As Jamal Carter walked off the practice field at Broncos headquarters this week, the math followed closely behind him.
The undrafted rookie safety from Miami knew it.
Carter was nearing the Broncos’ final preseason game against Arizona, to be held Thursday night, which could be his final chance to make a case for one of the precious few remaining roster spots available on the team’s soon-to-be-announced 53-man roster.
“I think I put myself in an all right position,” Carter said. “Not a position I’m comfortable in. I’ll never get comfortable. I think I’m all right, but I know that’s not confirmed. So I’ve got to keep pushing.”
These are nervous days for players like Carter, one of more than a dozen players on the Broncos’ 90-man training camp roster who are vying for what are just a handful of remaining spots. There will be more than two dozen Broncos players who won’t step on the field Thursday night. That group already has an eye turned toward the Sept. 11 regular-season opener against the Los Angeles Chargers.
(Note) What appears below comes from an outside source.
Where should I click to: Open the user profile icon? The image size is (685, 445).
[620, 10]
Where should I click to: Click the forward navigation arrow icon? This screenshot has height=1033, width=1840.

Carter, who is trying to become the 16th college free agent in 14 seasons to make the Broncos out of training camp, isn’t looking any further than his final 60-minute audition.
“You know it’s a big opportunity,” said Carter, who made a splash in the Broncos’ preseason opener by recovering a fumble and registering a game-high six tackles. “You don’t make it too big. You stay calm and do your technique, study, go over the plays, watch film and go out there and do what you do.”
There are multiple roster spots on the line that still have to be determined following Thursday’s game, including decisions about the offensive line, wide receiver, defensive line and cornerback. NFL teams must cut down to 53 by Saturday afternoon.
“One game can make a difference for the young guys,” Broncos coach Vance Joseph said. “We have a lot of battles that are really, really close. If a guy makes a great play, that can turn a coach. That can turn (general manager) John (Elway). Obviously, a guy making plays for (special teams coach) Brock (Olivo), that could definitely turn myself or John. That game is going to be big for the young guys. Obviously, for the roster, but also for the 10-man practice squad. That’s a big deal for these young guys.”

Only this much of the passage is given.